I don’t think we can escape it. So instead, we cope with it.
But I’m not sure that’s entirely fair to ourselves. Fear shouldn’t cause us to freeze up or stay the same, it should motivate us to do or be better.
I was afraid when I asked my boss if I could cut back my work hours a bit. I hated the idea of him being upset or disappointed. But I did it because I knew that lightening my workload would help ease my stress and allow me to put more effort into the work I could do.
Some people are afraid of “failure” in life — whatever that means for them. Some people are afraid of loneliness, while others fear commitment. Some are afraid of independence and some are afraid they’ll be reliant on others forever.

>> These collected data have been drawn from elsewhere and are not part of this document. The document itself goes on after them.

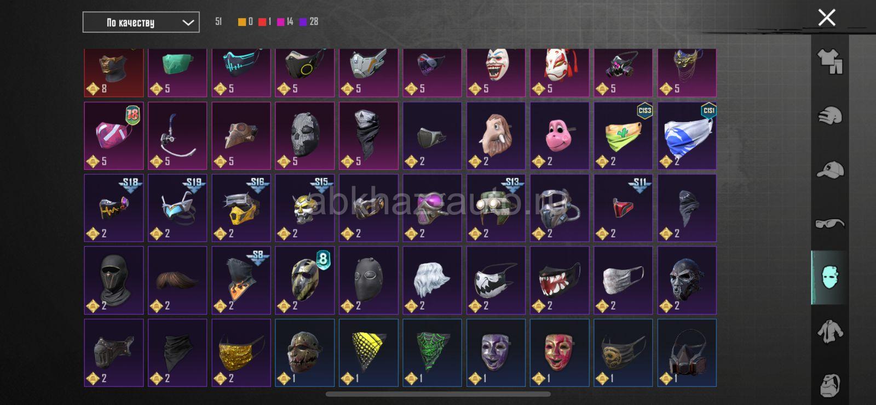
Task: Pick the brown mustache item
Action: [177, 280]
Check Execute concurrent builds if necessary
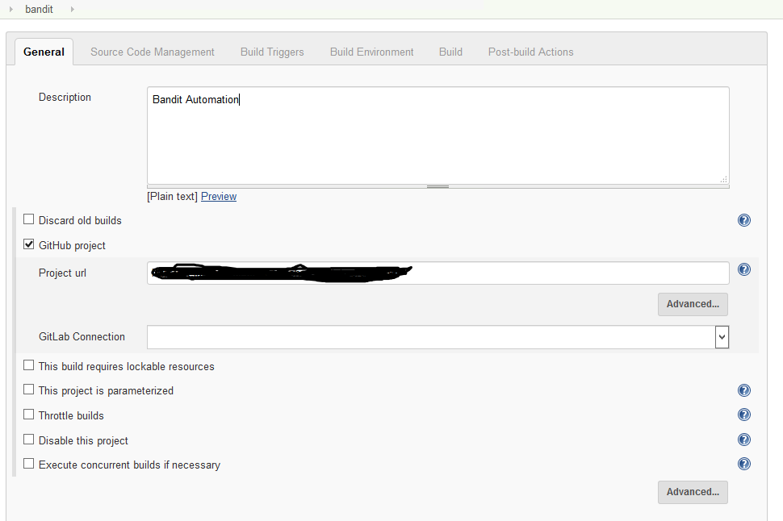This screenshot has width=783, height=521. pos(28,463)
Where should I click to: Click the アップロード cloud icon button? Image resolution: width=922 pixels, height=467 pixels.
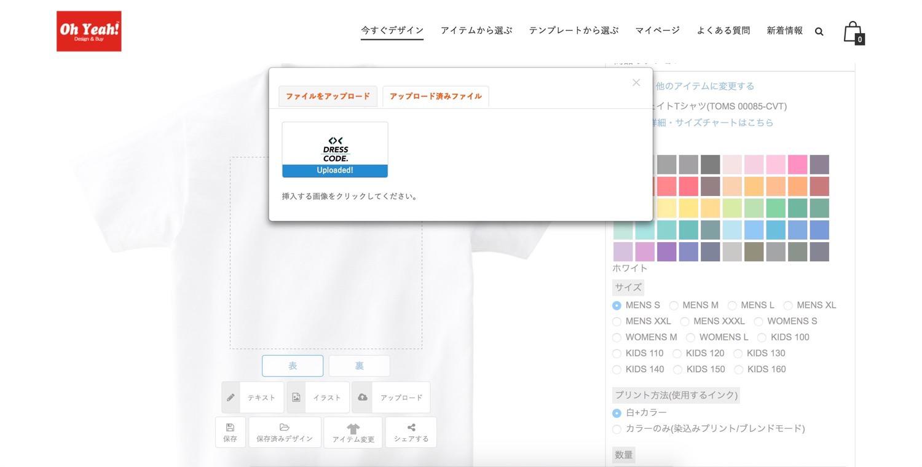click(391, 398)
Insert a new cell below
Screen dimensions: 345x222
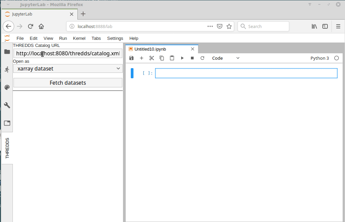(142, 58)
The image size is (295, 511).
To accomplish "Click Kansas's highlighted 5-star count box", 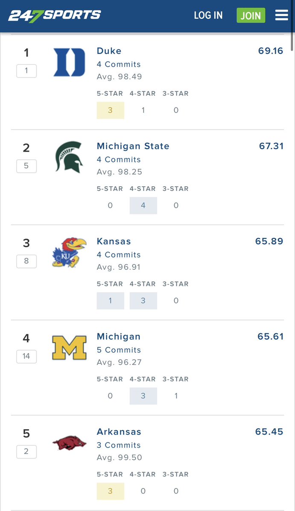I will (110, 300).
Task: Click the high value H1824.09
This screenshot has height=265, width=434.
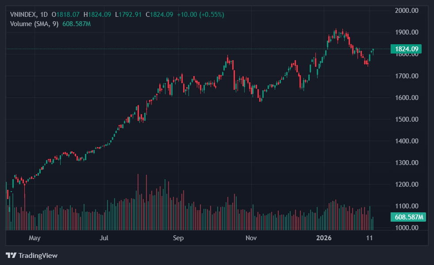Action: click(97, 15)
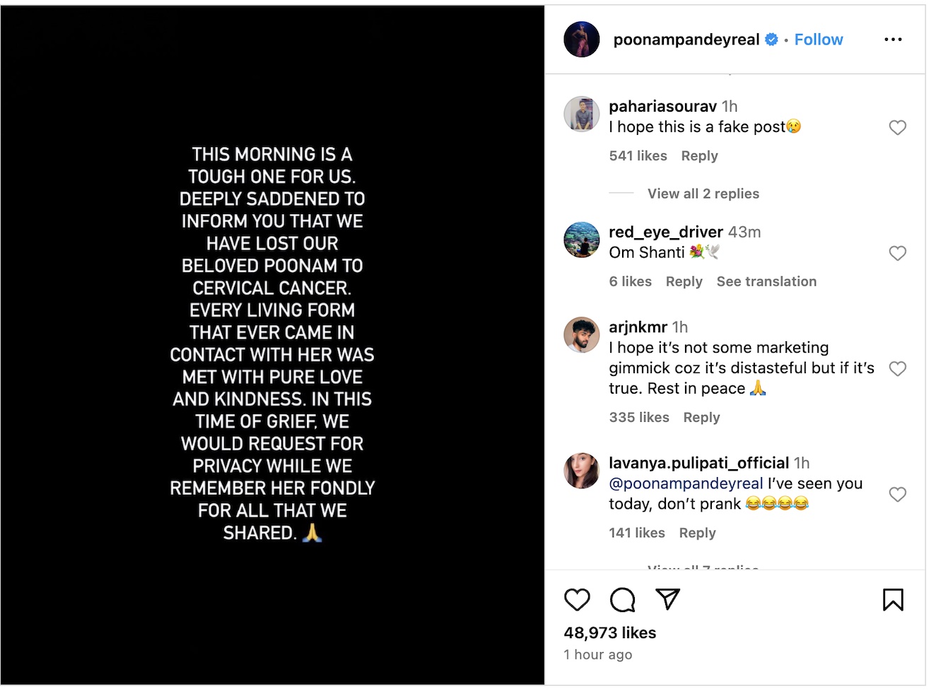Open the three-dot more options menu
The image size is (936, 694).
pos(893,40)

There is no right or wrong fear to have. All of these fears are very real and valid in their own ways. And that’s really just the tip of the iceberg in terms of college students and their stressors.
Thinking about all these fears — some of which are contradictory in nature — I can’t help but wonder why we let ourselves get so wrapped up in what might happen. Yes, our choices and actions have a lot of influence over our futures. But there’s just no way of knowing whether or not things will work out exactly how we intended.
There’s so much in life we have absolutely no control over. And yet, we put so much of our time and energy into worrying about things that, more often than not, are not nearly as bad or impactful as we expected.
So here’s my advice: rationalize with yourself. Whenever you start to stress or panic over something that hasn’t even really affected you yet, remind yourself that things are rarely as bad as they seem.
My mantra is “Everything works out in the end.” No matter what I’m going through or how hard I think something is going to be, I always have to remind myself that, afterward, I will look back and realize that my stress or fear was not necessary.
Of course, I’m not trying to suggest that we can cure our anxieties with a few positive thoughts. But maybe we can lighten the load a little bit.
I wish I could say things were simpler than that, but let’s be real here. We’re all screaming on the inside for a reason. If those reasons were easy to avoid, then I wouldn’t be writing this column.